_REQUIRED WORK_
Update the rows below so that each "coordinate pair" becomes "coordinate tuple", and keep everything else unchanged.

BEGIN RECORDS SHOWN

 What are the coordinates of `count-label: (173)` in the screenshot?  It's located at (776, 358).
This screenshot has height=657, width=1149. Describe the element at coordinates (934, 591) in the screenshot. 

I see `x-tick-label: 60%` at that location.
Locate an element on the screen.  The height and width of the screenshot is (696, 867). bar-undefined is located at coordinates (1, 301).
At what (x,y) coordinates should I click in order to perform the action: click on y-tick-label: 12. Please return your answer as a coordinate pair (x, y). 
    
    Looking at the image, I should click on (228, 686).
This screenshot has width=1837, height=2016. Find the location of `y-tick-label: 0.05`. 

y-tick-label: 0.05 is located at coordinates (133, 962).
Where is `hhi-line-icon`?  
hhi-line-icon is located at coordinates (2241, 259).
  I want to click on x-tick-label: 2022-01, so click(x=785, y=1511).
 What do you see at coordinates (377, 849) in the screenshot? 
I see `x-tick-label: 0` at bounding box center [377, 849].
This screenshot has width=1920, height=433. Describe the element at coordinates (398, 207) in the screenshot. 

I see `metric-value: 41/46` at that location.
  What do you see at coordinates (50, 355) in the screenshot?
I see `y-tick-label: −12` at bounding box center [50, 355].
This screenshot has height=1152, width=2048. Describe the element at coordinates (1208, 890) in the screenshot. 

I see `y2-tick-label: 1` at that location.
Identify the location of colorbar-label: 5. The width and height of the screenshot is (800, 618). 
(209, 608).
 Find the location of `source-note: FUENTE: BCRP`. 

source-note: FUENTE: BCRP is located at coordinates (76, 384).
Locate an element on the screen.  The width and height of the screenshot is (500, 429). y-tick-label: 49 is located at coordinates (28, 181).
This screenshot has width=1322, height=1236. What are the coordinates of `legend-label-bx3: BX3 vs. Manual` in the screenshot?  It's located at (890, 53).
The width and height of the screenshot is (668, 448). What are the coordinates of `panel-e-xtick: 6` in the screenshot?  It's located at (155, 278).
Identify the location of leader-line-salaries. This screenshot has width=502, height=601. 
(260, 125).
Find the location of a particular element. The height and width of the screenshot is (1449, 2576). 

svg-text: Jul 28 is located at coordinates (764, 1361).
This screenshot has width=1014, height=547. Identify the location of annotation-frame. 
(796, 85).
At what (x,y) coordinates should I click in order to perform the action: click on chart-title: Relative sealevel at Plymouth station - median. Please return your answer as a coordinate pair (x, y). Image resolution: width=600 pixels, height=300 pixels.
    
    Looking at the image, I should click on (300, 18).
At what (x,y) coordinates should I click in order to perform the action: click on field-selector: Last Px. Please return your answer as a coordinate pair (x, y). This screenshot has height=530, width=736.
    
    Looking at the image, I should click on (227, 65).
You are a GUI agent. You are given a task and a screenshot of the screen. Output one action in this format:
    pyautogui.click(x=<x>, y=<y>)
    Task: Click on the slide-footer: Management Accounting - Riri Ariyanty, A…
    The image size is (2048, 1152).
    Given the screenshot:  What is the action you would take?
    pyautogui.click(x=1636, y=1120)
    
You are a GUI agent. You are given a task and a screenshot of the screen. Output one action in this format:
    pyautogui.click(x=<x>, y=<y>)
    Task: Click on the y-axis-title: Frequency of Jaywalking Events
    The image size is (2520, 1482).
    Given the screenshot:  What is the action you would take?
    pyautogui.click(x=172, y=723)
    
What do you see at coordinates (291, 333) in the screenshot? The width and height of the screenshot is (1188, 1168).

END RECORDS SHOWN

_EXERCISE ANSWER_
 What are the coordinates of `count-label: (173)` in the screenshot?  It's located at (776, 358).
This screenshot has height=657, width=1149. Describe the element at coordinates (934, 591) in the screenshot. 

I see `x-tick-label: 60%` at that location.
Locate an element on the screen.  The height and width of the screenshot is (696, 867). bar-undefined is located at coordinates (1, 301).
At what (x,y) coordinates should I click in order to perform the action: click on y-tick-label: 12. Please return your answer as a coordinate tuple (x, y). 
    
    Looking at the image, I should click on (228, 686).
This screenshot has width=1837, height=2016. Find the location of `y-tick-label: 0.05`. 

y-tick-label: 0.05 is located at coordinates (133, 962).
Where is `hhi-line-icon`?  
hhi-line-icon is located at coordinates (2241, 259).
  I want to click on x-tick-label: 2022-01, so click(x=785, y=1511).
 What do you see at coordinates (377, 849) in the screenshot? 
I see `x-tick-label: 0` at bounding box center [377, 849].
This screenshot has width=1920, height=433. Describe the element at coordinates (398, 207) in the screenshot. 

I see `metric-value: 41/46` at that location.
  What do you see at coordinates (50, 355) in the screenshot?
I see `y-tick-label: −12` at bounding box center [50, 355].
This screenshot has height=1152, width=2048. Describe the element at coordinates (1208, 890) in the screenshot. 

I see `y2-tick-label: 1` at that location.
Identify the location of colorbar-label: 5. The width and height of the screenshot is (800, 618). 
(209, 608).
 Find the location of `source-note: FUENTE: BCRP`. 

source-note: FUENTE: BCRP is located at coordinates (76, 384).
Locate an element on the screen.  The width and height of the screenshot is (500, 429). y-tick-label: 49 is located at coordinates (28, 181).
This screenshot has width=1322, height=1236. What are the coordinates of `legend-label-bx3: BX3 vs. Manual` in the screenshot?  It's located at (890, 53).
The width and height of the screenshot is (668, 448). What are the coordinates of `panel-e-xtick: 6` in the screenshot?  It's located at (155, 278).
Identify the location of leader-line-salaries. This screenshot has width=502, height=601. 
(260, 125).
Find the location of a particular element. The height and width of the screenshot is (1449, 2576). 

svg-text: Jul 28 is located at coordinates (764, 1361).
This screenshot has width=1014, height=547. Identify the location of annotation-frame. 
(796, 85).
At what (x,y) coordinates should I click in order to perform the action: click on chart-title: Relative sealevel at Plymouth station - median. Please return your answer as a coordinate tuple (x, y). Image resolution: width=600 pixels, height=300 pixels.
    
    Looking at the image, I should click on (300, 18).
At what (x,y) coordinates should I click in order to perform the action: click on field-selector: Last Px. Please return your answer as a coordinate tuple (x, y). This screenshot has height=530, width=736.
    
    Looking at the image, I should click on (227, 65).
You are a GUI agent. You are given a task and a screenshot of the screen. Output one action in this format:
    pyautogui.click(x=<x>, y=<y>)
    Task: Click on the slide-footer: Management Accounting - Riri Ariyanty, A…
    The image size is (2048, 1152).
    Given the screenshot:  What is the action you would take?
    pyautogui.click(x=1636, y=1120)
    
You are a GUI agent. You are given a task and a screenshot of the screen. Output one action in this format:
    pyautogui.click(x=<x>, y=<y>)
    Task: Click on the y-axis-title: Frequency of Jaywalking Events
    The image size is (2520, 1482).
    Given the screenshot:  What is the action you would take?
    pyautogui.click(x=172, y=723)
    
What do you see at coordinates (291, 333) in the screenshot? The width and height of the screenshot is (1188, 1168).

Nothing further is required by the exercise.